TASK BRIEF: Render the lines from the one containing "Task: Click the" through the one containing "Action: [x=39, y=15]", both included, as a Markdown table with columns headed Row and Line. Number each line in Row and omit any blank lines.

DATA PROVIDED:
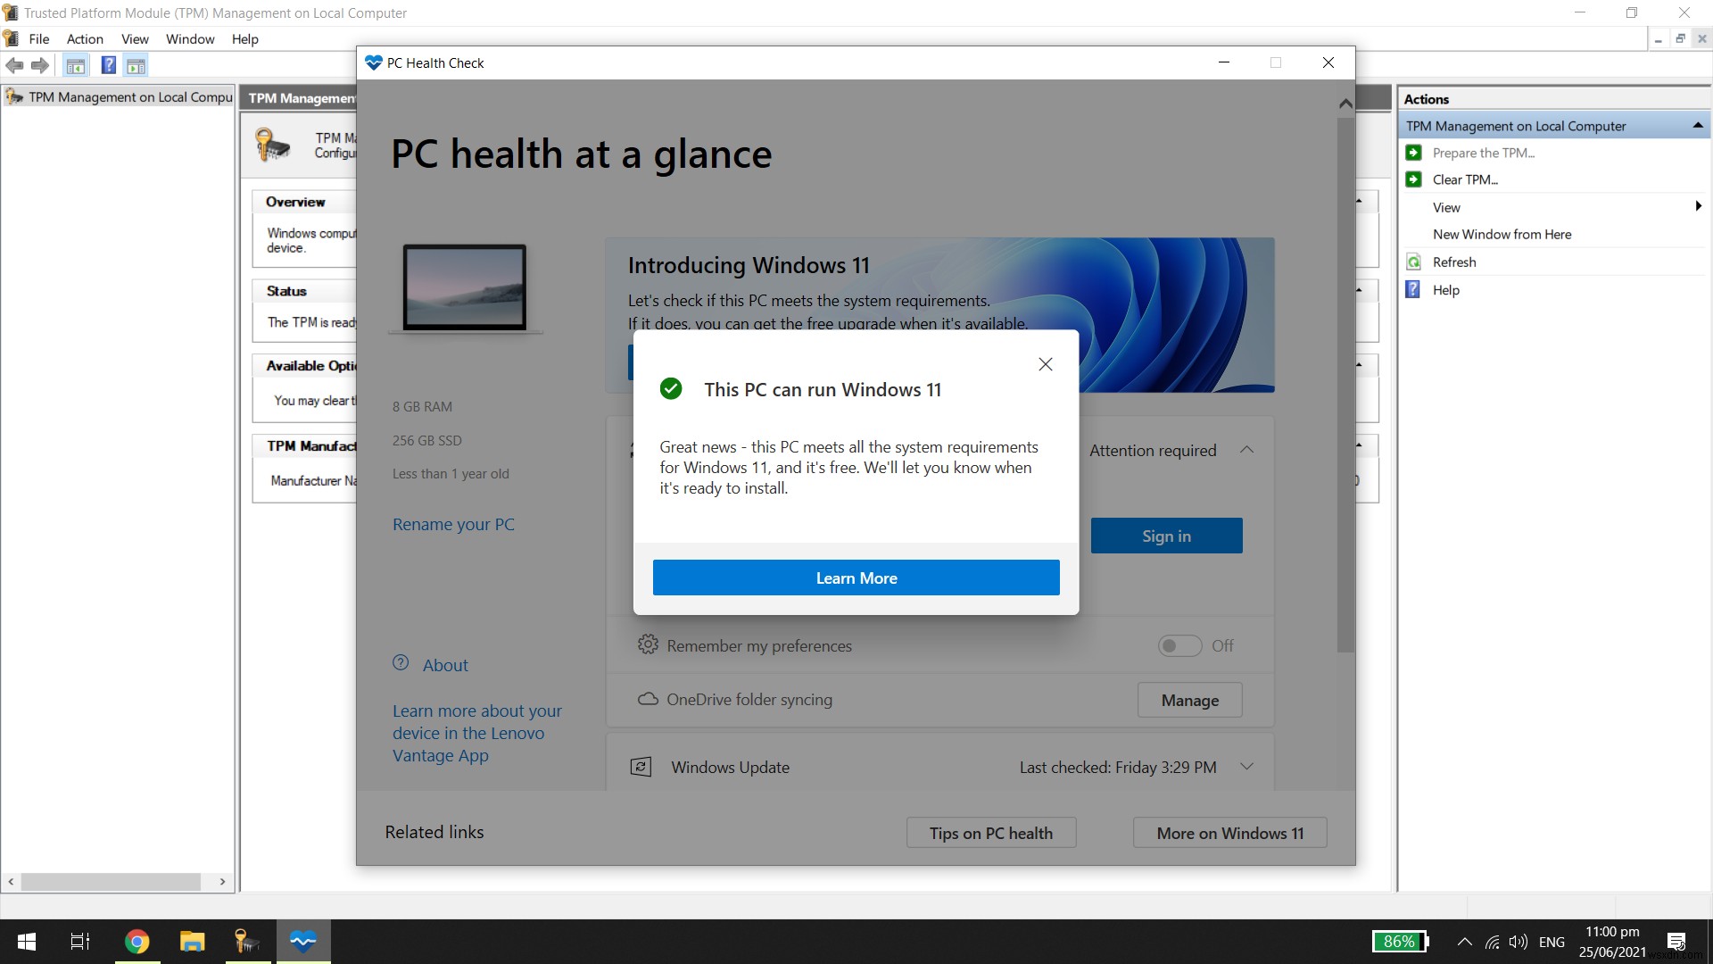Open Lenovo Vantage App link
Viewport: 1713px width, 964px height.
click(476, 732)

---

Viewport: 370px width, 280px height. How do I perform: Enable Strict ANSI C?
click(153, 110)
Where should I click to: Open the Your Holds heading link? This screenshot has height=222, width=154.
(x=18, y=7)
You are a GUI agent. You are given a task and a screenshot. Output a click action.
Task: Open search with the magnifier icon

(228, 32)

---

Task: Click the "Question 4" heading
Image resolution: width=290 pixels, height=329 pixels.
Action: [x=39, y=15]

CORRECT RESPONSE:
| Row | Line |
|---|---|
| 1 | Task: Click the "Question 4" heading |
| 2 | Image resolution: width=290 pixels, height=329 pixels. |
| 3 | Action: [x=39, y=15] |